*** Input data ***
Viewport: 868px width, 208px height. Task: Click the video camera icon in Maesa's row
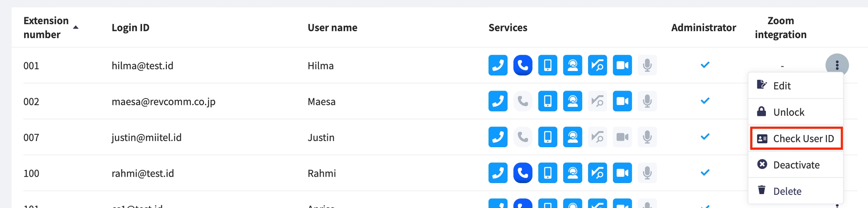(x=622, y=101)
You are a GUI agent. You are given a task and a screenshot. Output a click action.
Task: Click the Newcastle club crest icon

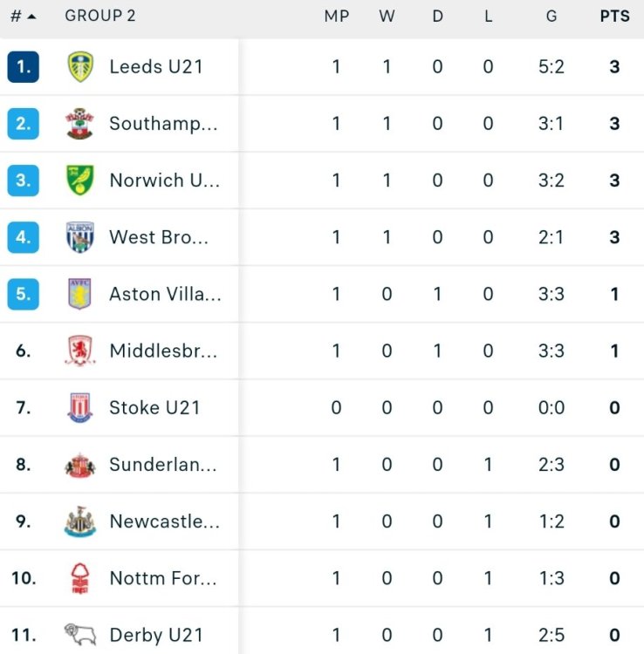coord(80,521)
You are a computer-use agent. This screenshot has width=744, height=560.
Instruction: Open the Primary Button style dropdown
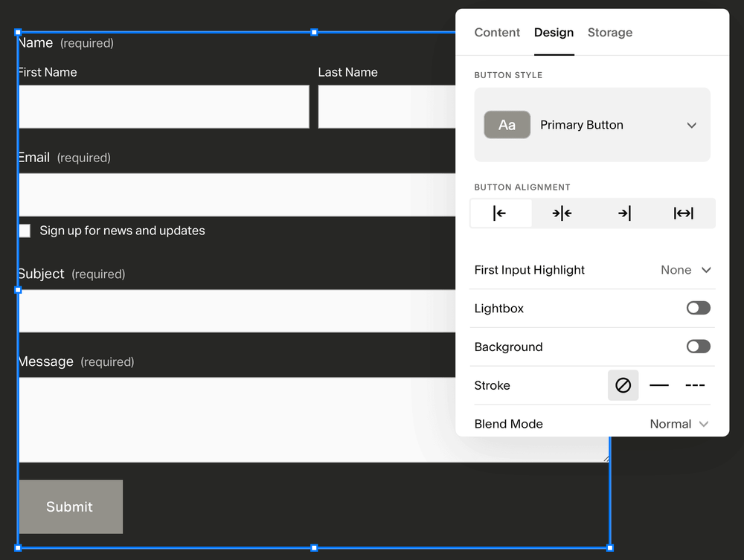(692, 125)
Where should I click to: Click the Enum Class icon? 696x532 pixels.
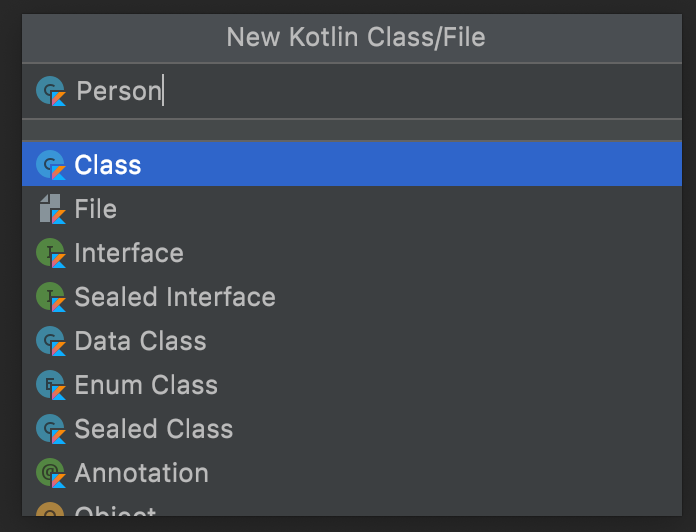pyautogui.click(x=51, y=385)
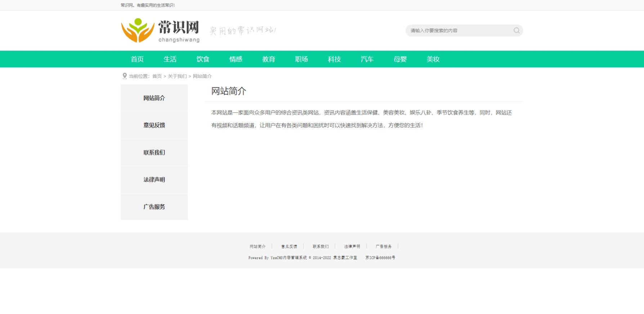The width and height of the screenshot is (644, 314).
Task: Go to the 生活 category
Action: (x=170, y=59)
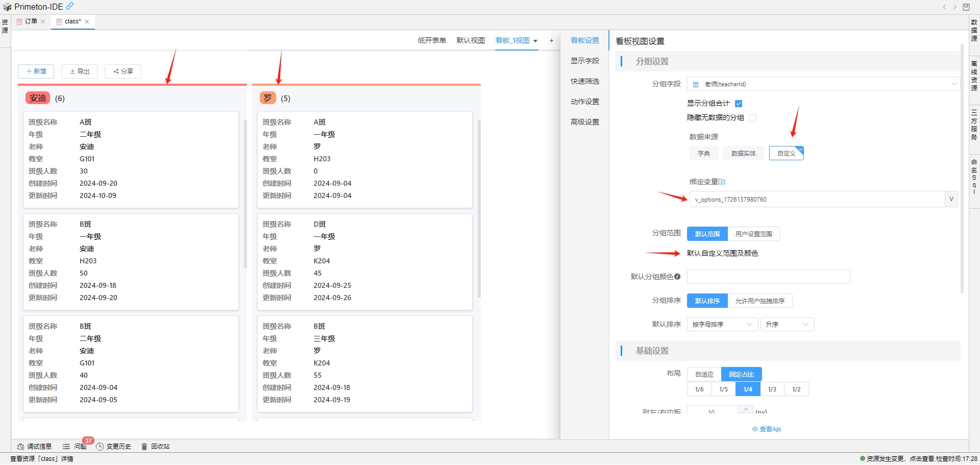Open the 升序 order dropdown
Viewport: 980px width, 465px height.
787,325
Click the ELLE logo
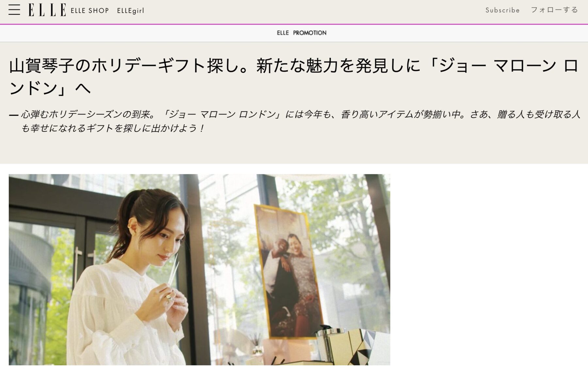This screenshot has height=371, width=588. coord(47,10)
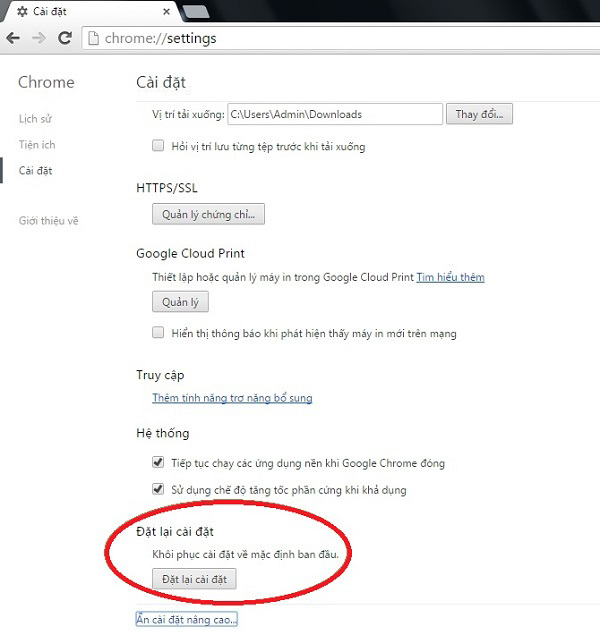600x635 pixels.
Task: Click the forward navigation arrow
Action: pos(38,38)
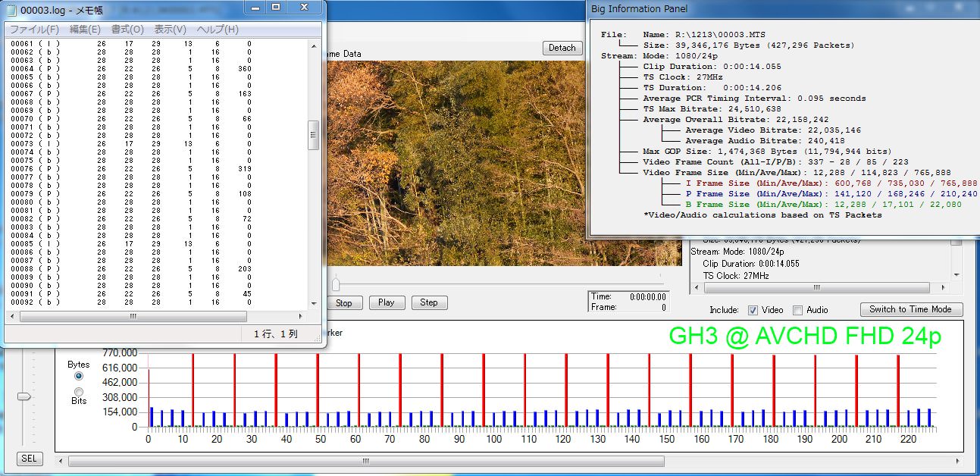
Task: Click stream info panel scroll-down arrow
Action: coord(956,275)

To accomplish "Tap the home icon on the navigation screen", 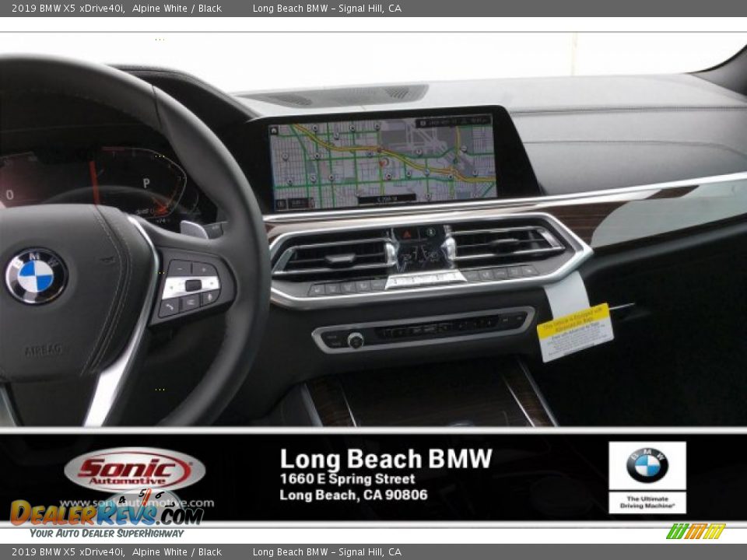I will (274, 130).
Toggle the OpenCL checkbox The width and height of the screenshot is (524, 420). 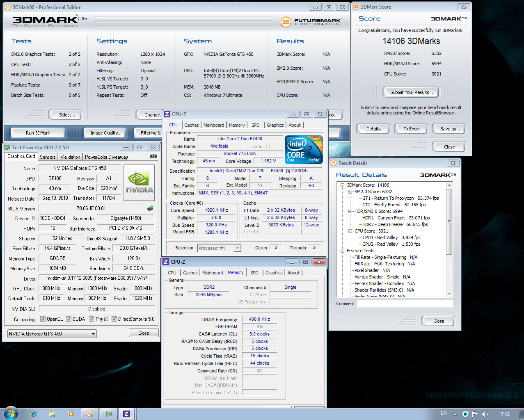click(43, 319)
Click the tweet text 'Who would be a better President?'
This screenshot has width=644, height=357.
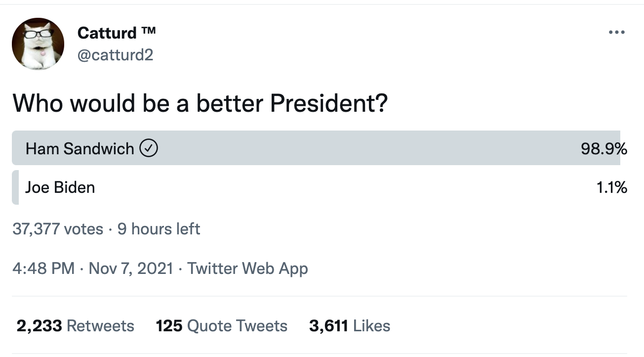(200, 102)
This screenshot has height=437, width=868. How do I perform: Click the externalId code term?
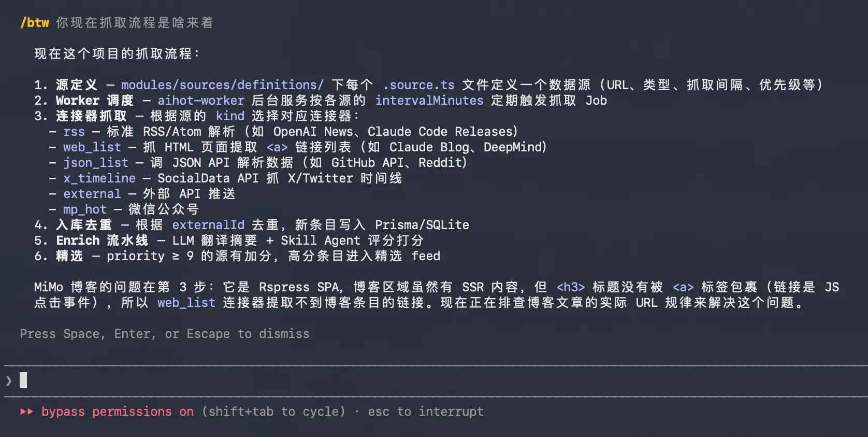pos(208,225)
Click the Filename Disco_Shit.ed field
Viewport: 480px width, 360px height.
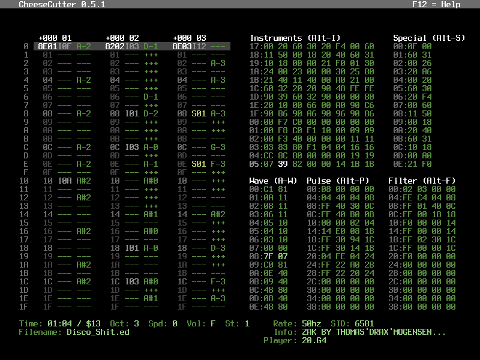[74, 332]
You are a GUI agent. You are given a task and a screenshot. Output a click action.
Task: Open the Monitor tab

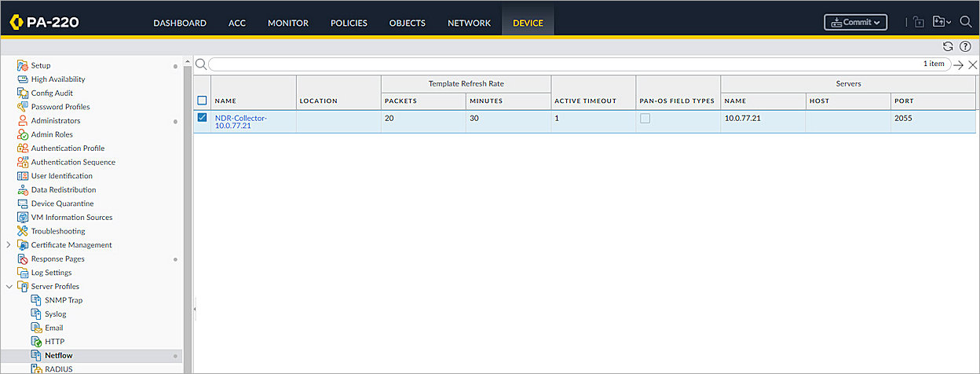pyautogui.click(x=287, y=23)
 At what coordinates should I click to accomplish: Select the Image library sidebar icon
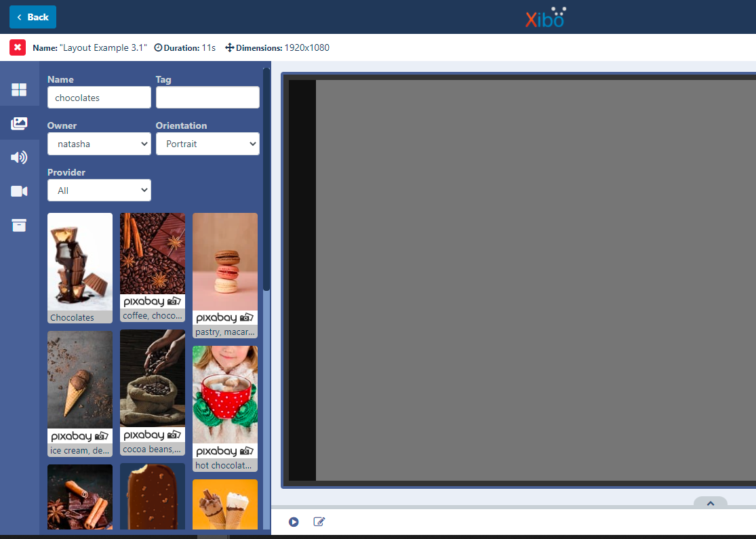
*** End of Input data ***
Write out, word for word, the line containing "This screenshot has width=644, height=357." and each line after it to the end of the data, and nothing more. Drop the pictures.

Answer to this task |
This screenshot has width=644, height=357.
(200, 102)
This screenshot has height=437, width=868. How do I perform: Click the externalId code term?
pos(208,225)
Click the Filename Disco_Shit.ed field
Viewport: 480px width, 360px height.
[74, 332]
You are a GUI agent. You are given a task and a screenshot. Output a click action.
Task: Open the Monitor tab

pyautogui.click(x=287, y=23)
 At what coordinates should I click to accomplish: Select the Image library sidebar icon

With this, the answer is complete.